To address the specific size issue: little ladies taller than four inches are literally more than a handful, and it’s very important to me that I can enclose her entirely in my hand, so four inches is usually my upper limit.
The greatest catastrophe would be if I were to drop her, so my chief concern is a secure grip. One-inchers get pinched between the pads of my index finger and my thumb, 2-4 inchers are wrapped up by my fingers and pressed against my palm. Under a half-inch-tall is too small to really grip, so if I wanted a micro lady in my palm I’d probably have to sweep her into it. A bottle of compressed air would come in handy here.

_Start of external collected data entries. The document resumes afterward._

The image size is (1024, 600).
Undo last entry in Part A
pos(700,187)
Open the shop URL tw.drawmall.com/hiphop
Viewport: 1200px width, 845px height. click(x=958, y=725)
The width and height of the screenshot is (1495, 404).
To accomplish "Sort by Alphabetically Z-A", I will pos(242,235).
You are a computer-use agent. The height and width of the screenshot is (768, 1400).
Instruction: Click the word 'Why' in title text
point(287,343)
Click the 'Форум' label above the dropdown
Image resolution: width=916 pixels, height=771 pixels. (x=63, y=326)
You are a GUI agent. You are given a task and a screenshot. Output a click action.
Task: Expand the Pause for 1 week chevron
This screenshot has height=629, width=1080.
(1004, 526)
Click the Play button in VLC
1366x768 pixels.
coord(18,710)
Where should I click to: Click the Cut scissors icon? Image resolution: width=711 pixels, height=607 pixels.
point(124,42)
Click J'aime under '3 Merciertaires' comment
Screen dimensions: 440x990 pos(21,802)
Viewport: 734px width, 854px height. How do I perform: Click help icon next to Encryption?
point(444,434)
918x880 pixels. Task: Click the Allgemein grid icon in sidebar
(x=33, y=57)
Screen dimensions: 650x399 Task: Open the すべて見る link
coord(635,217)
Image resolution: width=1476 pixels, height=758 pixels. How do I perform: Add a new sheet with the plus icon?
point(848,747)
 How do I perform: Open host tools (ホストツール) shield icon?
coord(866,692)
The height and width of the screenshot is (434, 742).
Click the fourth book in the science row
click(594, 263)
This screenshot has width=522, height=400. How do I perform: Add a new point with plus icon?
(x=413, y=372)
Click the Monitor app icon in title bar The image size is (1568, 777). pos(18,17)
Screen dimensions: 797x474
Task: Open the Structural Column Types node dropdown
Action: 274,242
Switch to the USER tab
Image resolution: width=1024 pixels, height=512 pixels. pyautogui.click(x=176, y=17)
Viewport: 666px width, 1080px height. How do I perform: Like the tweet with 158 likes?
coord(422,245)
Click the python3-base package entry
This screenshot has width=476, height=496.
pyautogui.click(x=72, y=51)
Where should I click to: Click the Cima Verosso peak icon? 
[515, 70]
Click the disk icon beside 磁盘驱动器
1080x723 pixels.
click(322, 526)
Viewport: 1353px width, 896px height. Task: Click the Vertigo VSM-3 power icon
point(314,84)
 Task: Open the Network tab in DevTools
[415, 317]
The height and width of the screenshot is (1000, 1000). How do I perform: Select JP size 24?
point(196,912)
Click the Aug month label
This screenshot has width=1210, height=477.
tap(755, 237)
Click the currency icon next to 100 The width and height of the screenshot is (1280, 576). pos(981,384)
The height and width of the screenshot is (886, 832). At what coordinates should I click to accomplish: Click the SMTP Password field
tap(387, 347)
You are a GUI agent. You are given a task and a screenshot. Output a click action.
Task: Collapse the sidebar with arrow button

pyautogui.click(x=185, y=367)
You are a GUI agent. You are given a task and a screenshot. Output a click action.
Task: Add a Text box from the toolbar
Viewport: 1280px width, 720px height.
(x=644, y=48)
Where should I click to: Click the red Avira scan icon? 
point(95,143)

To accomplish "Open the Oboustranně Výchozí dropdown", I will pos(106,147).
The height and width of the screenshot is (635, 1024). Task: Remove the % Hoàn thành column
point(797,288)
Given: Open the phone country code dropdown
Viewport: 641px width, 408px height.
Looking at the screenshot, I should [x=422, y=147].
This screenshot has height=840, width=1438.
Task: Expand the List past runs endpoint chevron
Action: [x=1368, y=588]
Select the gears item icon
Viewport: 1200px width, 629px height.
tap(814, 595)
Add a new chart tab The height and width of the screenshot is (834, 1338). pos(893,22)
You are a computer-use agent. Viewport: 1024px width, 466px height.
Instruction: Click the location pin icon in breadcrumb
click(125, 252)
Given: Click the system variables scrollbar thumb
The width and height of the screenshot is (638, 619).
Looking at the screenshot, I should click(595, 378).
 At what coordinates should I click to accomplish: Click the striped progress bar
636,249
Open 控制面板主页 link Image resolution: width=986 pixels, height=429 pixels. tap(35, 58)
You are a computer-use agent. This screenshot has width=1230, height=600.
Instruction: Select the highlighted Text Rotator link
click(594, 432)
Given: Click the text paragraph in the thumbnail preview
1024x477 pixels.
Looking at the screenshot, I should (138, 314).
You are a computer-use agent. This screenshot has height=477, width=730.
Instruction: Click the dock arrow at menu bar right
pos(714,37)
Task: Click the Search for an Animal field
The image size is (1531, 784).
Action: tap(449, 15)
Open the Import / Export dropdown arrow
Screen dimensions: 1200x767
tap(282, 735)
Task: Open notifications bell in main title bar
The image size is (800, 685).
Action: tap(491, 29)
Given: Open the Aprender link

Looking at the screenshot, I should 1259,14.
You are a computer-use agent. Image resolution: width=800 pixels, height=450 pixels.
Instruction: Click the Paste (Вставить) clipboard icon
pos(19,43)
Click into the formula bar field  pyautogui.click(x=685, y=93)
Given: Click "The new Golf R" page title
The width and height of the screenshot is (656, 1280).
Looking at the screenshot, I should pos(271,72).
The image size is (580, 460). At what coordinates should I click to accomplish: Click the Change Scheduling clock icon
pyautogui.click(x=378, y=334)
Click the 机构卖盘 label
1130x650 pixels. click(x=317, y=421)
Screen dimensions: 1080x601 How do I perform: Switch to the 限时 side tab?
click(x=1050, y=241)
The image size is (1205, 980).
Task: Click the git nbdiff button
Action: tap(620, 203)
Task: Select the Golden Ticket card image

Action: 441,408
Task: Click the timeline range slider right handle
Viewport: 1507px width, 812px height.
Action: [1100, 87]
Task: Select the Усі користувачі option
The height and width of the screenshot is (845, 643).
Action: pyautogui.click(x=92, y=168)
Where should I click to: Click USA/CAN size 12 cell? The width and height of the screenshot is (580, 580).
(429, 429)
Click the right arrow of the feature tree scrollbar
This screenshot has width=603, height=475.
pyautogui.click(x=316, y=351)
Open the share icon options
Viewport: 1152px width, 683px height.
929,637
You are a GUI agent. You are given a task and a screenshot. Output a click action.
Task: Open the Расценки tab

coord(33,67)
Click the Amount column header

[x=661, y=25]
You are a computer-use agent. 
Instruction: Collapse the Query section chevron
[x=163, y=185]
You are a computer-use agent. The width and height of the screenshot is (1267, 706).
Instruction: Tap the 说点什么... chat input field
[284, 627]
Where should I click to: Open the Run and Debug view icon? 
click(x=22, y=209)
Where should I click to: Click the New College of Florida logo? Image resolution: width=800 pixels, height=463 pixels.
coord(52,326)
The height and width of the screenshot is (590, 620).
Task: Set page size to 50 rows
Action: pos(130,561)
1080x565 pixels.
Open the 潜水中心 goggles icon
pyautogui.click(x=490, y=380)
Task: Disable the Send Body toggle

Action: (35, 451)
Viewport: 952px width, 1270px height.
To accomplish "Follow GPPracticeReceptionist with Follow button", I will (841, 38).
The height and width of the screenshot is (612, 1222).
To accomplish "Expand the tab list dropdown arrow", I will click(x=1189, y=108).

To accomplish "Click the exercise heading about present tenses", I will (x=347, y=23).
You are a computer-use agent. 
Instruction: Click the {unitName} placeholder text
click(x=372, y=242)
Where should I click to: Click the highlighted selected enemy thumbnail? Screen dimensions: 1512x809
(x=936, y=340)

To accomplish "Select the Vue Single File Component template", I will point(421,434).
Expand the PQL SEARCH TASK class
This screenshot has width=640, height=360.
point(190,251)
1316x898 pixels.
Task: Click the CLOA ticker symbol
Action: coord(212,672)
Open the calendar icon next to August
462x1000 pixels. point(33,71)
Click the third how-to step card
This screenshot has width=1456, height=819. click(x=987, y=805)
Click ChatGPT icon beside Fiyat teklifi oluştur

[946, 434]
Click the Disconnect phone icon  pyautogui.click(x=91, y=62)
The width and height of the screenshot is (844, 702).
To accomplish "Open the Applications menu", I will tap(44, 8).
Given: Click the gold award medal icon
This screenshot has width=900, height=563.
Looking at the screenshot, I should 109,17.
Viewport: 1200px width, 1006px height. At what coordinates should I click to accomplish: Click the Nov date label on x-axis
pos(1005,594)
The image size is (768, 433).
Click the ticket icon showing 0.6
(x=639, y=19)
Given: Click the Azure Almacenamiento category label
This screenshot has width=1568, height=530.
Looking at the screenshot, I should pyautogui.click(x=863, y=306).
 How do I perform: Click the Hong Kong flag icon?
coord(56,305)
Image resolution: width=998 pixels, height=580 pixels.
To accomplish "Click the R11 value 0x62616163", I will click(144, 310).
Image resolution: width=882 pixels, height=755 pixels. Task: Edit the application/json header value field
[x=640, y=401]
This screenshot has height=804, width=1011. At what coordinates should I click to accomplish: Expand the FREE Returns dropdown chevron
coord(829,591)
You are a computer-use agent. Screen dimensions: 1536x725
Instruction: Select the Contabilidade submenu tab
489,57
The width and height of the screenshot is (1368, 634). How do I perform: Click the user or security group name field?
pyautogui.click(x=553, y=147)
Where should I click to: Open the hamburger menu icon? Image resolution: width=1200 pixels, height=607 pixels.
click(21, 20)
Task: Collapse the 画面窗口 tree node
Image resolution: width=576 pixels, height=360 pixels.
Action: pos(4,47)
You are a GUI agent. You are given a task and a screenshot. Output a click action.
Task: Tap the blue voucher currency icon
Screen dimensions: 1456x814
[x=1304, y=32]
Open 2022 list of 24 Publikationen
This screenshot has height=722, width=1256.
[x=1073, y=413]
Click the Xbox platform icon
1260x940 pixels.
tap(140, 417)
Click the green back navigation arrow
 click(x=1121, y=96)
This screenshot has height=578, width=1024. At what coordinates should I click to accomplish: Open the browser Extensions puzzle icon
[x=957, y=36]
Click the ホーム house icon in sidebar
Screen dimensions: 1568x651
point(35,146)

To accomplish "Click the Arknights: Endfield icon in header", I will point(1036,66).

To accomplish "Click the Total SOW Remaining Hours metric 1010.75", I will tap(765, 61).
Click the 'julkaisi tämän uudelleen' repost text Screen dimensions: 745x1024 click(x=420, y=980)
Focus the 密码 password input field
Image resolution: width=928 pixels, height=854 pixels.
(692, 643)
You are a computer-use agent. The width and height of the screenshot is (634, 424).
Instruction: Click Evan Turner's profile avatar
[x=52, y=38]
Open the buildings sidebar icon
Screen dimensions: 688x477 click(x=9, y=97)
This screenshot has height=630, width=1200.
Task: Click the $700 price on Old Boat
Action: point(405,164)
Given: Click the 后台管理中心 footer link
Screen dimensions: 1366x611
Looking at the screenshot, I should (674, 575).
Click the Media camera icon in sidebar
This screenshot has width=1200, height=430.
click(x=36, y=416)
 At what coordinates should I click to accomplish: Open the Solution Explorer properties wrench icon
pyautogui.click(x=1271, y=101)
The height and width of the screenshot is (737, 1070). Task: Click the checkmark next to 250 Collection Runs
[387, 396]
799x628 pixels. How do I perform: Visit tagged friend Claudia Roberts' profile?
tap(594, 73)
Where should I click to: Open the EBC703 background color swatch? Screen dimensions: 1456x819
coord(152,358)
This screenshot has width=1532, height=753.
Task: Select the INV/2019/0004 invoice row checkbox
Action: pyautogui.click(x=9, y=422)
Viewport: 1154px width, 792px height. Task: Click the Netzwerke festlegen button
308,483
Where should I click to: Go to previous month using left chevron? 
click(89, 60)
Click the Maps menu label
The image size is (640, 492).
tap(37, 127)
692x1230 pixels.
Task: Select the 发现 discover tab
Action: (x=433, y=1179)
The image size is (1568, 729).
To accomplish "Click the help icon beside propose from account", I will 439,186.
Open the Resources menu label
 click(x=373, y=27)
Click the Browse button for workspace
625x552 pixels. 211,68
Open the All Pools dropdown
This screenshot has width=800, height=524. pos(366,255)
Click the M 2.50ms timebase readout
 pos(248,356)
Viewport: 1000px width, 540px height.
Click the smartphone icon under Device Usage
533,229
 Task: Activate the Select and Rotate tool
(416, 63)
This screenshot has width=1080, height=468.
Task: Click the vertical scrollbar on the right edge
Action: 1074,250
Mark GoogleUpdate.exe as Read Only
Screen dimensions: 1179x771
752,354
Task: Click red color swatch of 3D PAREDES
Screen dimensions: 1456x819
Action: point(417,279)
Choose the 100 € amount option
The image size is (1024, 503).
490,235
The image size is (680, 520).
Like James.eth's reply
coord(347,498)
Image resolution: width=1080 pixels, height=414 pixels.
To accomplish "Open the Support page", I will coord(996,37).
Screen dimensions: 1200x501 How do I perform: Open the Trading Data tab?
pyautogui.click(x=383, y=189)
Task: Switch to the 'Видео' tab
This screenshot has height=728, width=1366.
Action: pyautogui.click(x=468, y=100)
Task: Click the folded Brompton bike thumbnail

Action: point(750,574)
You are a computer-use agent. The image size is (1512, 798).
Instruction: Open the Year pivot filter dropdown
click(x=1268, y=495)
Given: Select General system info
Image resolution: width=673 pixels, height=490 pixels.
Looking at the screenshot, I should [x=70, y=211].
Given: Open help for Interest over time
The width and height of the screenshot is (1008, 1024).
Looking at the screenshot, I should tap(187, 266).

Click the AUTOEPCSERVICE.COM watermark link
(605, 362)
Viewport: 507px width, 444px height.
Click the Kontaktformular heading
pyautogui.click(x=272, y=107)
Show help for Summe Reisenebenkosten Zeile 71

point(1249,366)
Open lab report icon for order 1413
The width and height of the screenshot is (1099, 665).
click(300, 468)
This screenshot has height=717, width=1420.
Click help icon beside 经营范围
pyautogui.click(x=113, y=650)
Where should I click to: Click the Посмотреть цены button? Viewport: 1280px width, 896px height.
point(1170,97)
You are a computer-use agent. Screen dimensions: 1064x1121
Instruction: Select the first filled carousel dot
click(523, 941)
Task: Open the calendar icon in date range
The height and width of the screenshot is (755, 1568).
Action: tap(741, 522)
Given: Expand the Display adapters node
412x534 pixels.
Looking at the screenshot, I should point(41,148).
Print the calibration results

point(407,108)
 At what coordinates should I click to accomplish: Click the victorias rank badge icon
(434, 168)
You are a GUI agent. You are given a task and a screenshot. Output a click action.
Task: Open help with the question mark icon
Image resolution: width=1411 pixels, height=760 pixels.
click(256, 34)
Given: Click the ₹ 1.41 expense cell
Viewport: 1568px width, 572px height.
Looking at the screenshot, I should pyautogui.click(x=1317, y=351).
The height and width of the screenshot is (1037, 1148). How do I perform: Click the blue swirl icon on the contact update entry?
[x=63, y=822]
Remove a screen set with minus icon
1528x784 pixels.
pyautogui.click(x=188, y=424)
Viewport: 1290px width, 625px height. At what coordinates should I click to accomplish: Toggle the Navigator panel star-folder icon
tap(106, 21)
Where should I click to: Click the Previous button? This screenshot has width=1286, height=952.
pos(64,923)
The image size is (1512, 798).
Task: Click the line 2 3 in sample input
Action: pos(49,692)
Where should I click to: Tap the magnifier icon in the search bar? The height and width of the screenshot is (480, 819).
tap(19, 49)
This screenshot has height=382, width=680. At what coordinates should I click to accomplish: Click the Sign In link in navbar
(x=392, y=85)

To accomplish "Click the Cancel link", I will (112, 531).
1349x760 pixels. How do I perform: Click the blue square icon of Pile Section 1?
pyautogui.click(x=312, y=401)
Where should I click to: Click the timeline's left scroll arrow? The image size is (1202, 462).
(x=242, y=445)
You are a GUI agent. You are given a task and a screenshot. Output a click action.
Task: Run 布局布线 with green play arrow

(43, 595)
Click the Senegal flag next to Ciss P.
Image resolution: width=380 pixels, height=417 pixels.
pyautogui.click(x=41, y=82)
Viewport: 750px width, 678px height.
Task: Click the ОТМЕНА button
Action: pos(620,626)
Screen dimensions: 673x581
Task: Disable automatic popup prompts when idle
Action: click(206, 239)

An important factor is whether a given tiny woman has ever been handled by anyone at all or by me in particular. If it is an occasion where I need or want to establish trust, I might invite her to place herself into my palm. If I am feeling particularly dominant or if I sense that she’s feeling particularly submissive, I will simply grab her without warning or permission.
Regular readers will recall that I enjoy bathing tiny ladies, so when it’s time to dry off I’ll scoop her up out of the water. If she’s in the bathtub with me, I probably won’t be able to resist surfacing some part of my body beneath her.
There is no greater first impression than the first physical contact, and it can also be an occasion for demonstration and instruction. Dangling her upside down by her leg looks absurd, and as such it is best reserved for when there’s an audience, either other tinies who need to be trained or other biggos who would be entertained by her plight.
Last but not least, I do enjoy picking her up with my lips and teeth by bringing my mouth down over her T-Rex-style. I’ll do this with even the most cherished and respected tinies as a bit of playful teasing.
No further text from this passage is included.